10. Children and Minors

This app is not intended for children under 13 (or under the age specified by your local jurisdiction). We do not actively collect children's data. If you believe we have collected children's data without parental consent, please contact us, and we will take measures as soon as possible.

11. Changes to This Policy

As features or laws are updated, we may revise this policy. After changes take effect, we will update the "Last Updated" date and inform you of key points through in-app notifications when necessary.

12. Data Controller and Contact Information

• Data Controller: Morry Team
• Contact Email: morry.app@gmail.com
• To protect personal privacy, developers do not publicly disclose real names and communication addresses; unless otherwise required by law or regulatory requirements.
• EU/UK Representative: Currently not designated; if designated in the future, we will update it in this policy.
• Data Protection Officer (if applicable): Currently not designated; if designated in the future, we will update it in this policy.
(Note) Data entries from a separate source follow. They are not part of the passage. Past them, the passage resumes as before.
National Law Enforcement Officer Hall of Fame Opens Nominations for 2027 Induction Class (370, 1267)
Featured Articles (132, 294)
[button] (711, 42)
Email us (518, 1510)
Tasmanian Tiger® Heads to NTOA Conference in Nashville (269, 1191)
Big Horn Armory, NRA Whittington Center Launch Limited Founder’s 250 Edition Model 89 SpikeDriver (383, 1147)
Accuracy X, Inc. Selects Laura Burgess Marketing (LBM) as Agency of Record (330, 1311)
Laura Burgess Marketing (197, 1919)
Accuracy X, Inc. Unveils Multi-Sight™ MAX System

13. Regional Supplementary Terms (Overview)

• GDPR (EU/UK):
  • Legal basis includes: contract performance (providing core functions), consent (optional notifications/preference settings), legitimate interests (security and product improvement).
  • You have rights of access, correction, deletion, portability, restriction of processing, objection to processing, and withdrawal of consent, and can complain to supervisory authorities.
• CCPA/CPRA (California):
  • We do not sell personal information, nor do we "share" personal information for cross-context targeted advertising.
  • You have rights to know, delete, correct, and non-discrimination, which can be exercised by contacting us through the above methods.

Appendix: Main dependencies and components (non-exhaustive). If advertising and advertising identifier collection are involved in the future, the policy will be updated according to relevant laws.

• Room (local database), WorkManager (background tasks and scheduling), Coil (image loading), Google Play Services Auth, Google Drive API, Google HTTP Client, Gson, AndroidX Navigation/Compose.